Em relação à produção de alimentos, qual o cenário com o qual vocês trabalham para as próximas décadas?

O que estamos dizendo é que precisamos fazer alguma coisa com urgência. Precisamos, com urgência, que a sociedade tome conhecimento desses problemas e que os movimentos que já têm conhecimento disso sejam fortalecidos e se tornem capazes de conversar com os tomadores de decisão. Precisamos que a agricultura familiar seja fortalecida para garantir, com mais segurança, que as pessoas tenham não só disponibilidade de comida, mas também meios de comprar essa comida. Precisamos investir mais na produtividade, na resiliência e na sustentabilidade dos pequenos produtores e, em particular, nas mulheres, que são hoje a maioria dos pequenos produtores de alimentos e não têm visibilidade como tal.

Outra coisa importante é que a gente precisa parar com esse processo de apropriação da terra e da água por parte das grandes corporações, em detrimento da produção de alimentos e da sustentabilidade ambiental. Temos que parar de produzir carne de vaca para que uma minoria coma em detrimento da produção de feijão e arroz.

Que análise vocês fazem dos programas brasileiros de combate à fome?

No Brasil, houve uma melhora significativa. Inclusive, o fato de o Brasil estar fazendo isso dentro de um sistema democrático e com governança social, em espaços como o Conselho Nacional de Segurança Alimentar e Nutricional (Consea), é um exemplo positivo que nós, como Oxfam, estamos documentando e compartilhando com nossos colegas de outros países, para que possam aproveitar o que há de bom da experiência brasileira e ir mais longe. Há uma ideia de que no Brasil não há mais fome. Mas isso não é verdade. O problema continua a existir. Há no Brasil 16 milhões de miseráveis. E quem está na miséria está com fome, porque não pode produzir ou porque não tem acesso a comida. E a maioria dessas pessoas está no campo. E para o Brasil nós temos duas grandes prioridades. A primeira é aumentar a consciência da população em geral sobre a alimentação, sobre o que comer, se o alimento é saudável, se atrás dele há trabalho escravo. A segunda prioridade é trabalhar com a agricultura familiar.

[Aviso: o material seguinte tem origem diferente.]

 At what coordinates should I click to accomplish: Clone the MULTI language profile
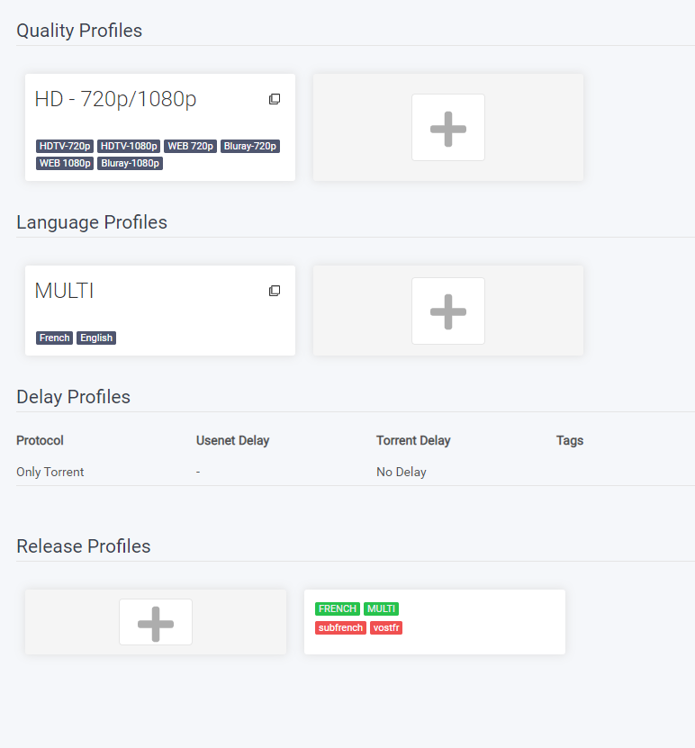pos(275,291)
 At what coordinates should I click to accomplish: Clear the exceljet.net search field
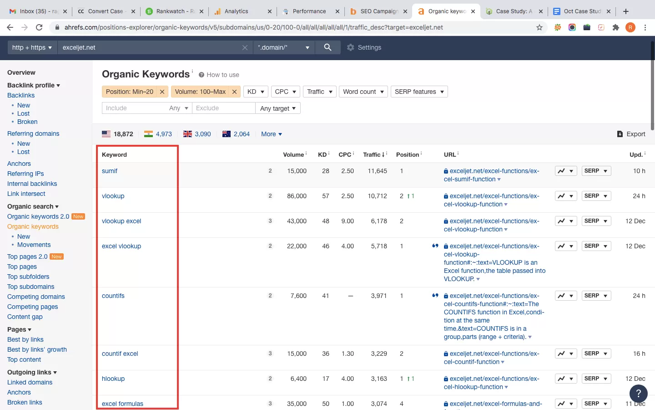pos(245,47)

Fora do Brasil, onde a situação é mais crítica?

Sem dúvida que a África é o continente em pior situação. Dentro da África, a região mais crítica é a do Sahel. O mundo não se preocupa com a África. A cooperação internacional diminuiu muito nos últimos anos. A receita que tem sido levada para Lá é que é só produzir soja, milho e algodão que o problema vai ser resolvido. Esse modelo foi – e continua sendo – Levado para a África nos últimos 30 anos, quando a gente sabe que a solução do problema da fome passa pela agricultura familiar adaptada de maneira que os produtores possam trabalhar segundo a realidade local. Na África, a agricultura familiar que produz alimentos tem sido colocada cada vez mais à margem nos espaços de produção. Você vê investimentos em irrigação que vão para a soja, o milho e não vão para o mileto (tipo de cereal), não vão para as mulheres que produzem o feijão-fradinho, que fazem a comida local. O que nós temos hoje na África é uma concentração de área agrícola de qualidade voltada para a produção de commodities e uma diminuição da área destinada à produção local de alimentos.